== Available data

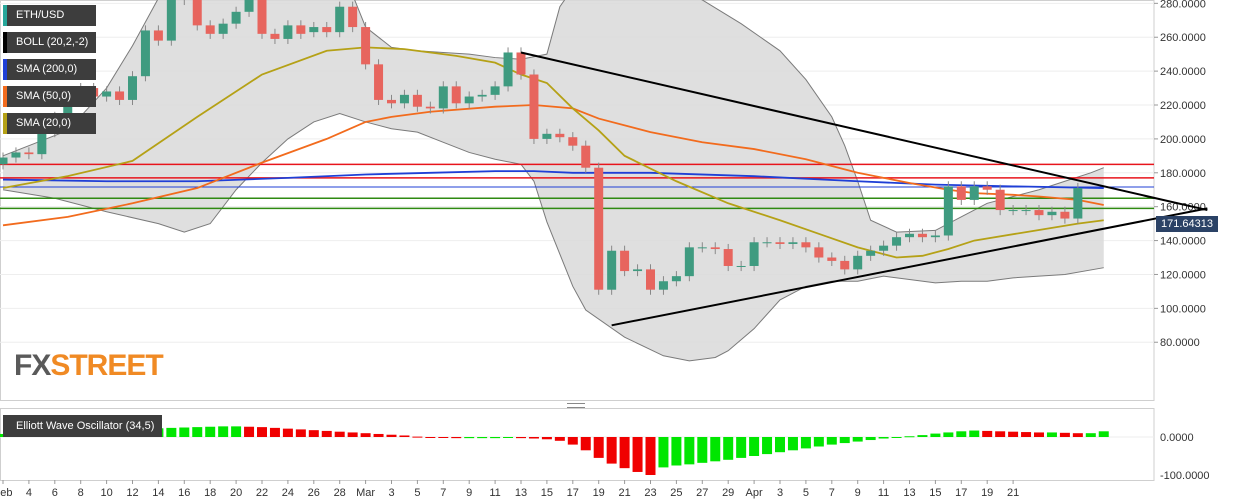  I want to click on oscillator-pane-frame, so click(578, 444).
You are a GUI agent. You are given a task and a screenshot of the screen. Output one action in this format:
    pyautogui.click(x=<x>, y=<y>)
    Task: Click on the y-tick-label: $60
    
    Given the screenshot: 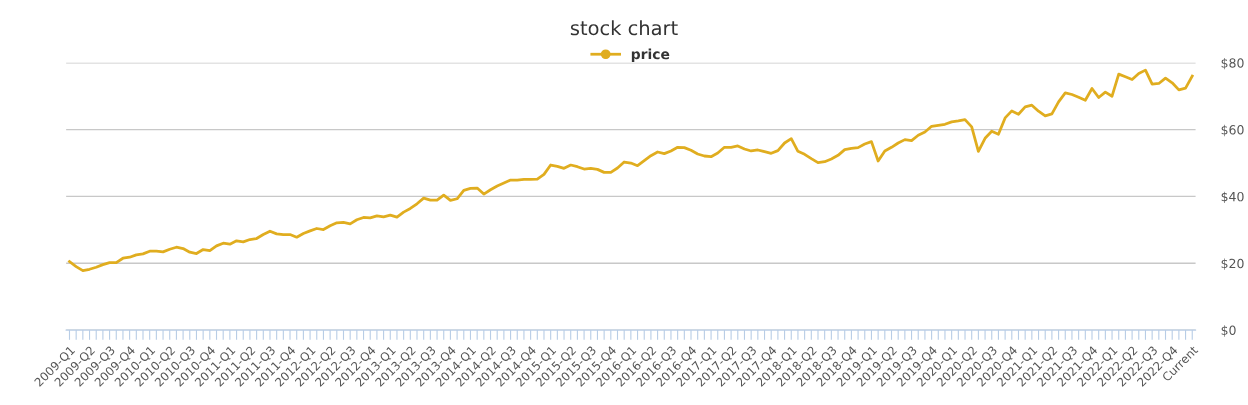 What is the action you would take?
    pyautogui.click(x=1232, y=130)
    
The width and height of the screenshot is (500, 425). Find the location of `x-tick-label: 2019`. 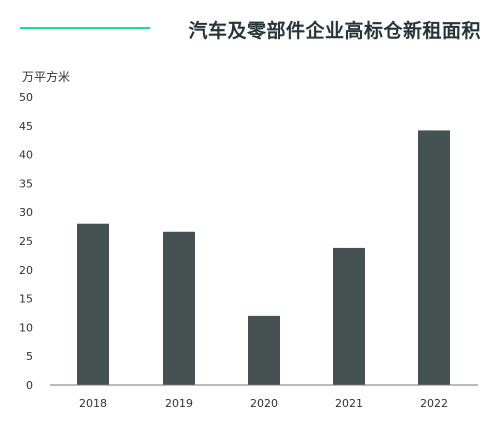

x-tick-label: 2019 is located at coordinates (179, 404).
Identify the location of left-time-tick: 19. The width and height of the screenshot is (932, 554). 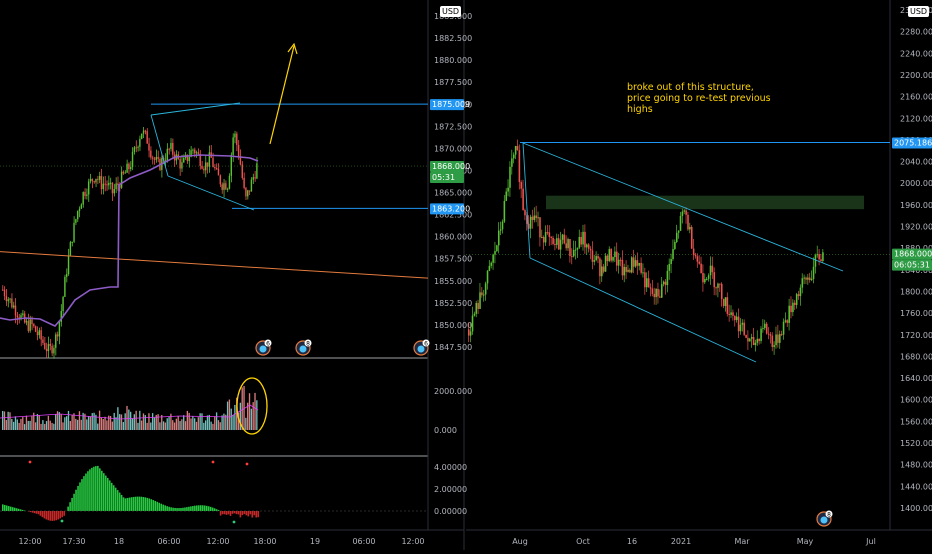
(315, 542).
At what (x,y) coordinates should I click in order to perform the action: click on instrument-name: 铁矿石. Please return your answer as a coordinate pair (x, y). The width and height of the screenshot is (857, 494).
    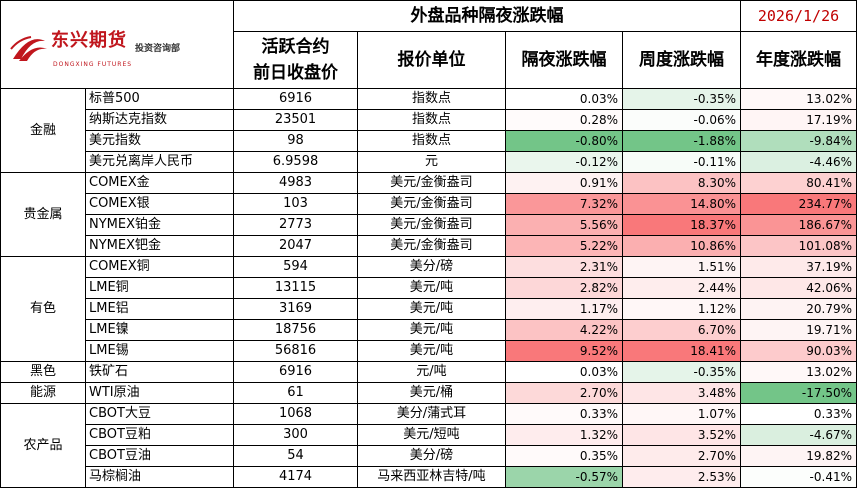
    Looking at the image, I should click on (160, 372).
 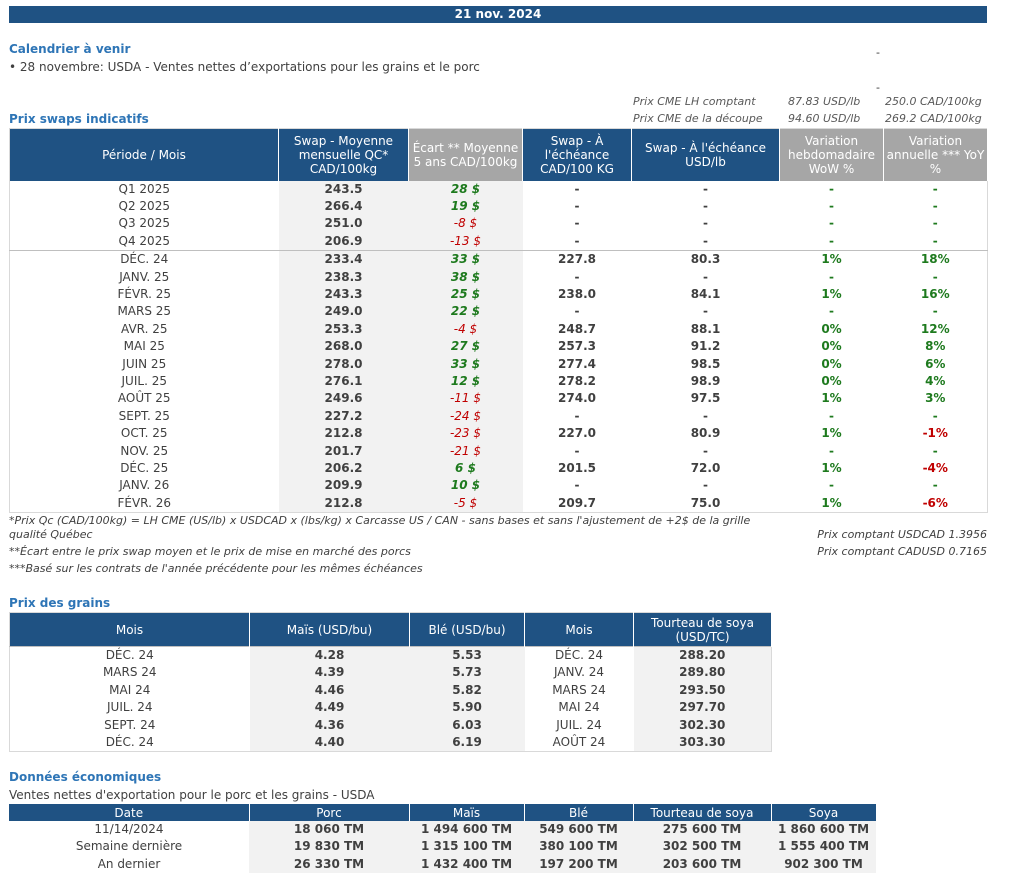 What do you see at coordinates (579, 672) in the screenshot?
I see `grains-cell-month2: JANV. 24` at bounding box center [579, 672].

====
== Available data

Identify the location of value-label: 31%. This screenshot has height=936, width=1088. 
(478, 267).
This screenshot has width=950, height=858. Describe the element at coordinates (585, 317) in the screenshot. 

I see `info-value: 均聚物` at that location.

====

• What you have to do
Duplicate the entries above, starting at the line that contains "The width and height of the screenshot is (500, 425)." and ending at the line that contains "center [579, 672].", both included. Leave the pictures out of your copy.

• Solution for this problem
The width and height of the screenshot is (500, 425). Find the location of `x-tick-label: 2019`. 

x-tick-label: 2019 is located at coordinates (179, 404).
Identify the location of left-time-tick: 19. The width and height of the screenshot is (932, 554). 
(315, 542).
At what (x,y) coordinates should I click in order to perform the action: click on instrument-name: 铁矿石. Please return your answer as a coordinate pair (x, y). The width and height of the screenshot is (857, 494).
    Looking at the image, I should click on (160, 372).
  What do you see at coordinates (579, 672) in the screenshot?
I see `grains-cell-month2: JANV. 24` at bounding box center [579, 672].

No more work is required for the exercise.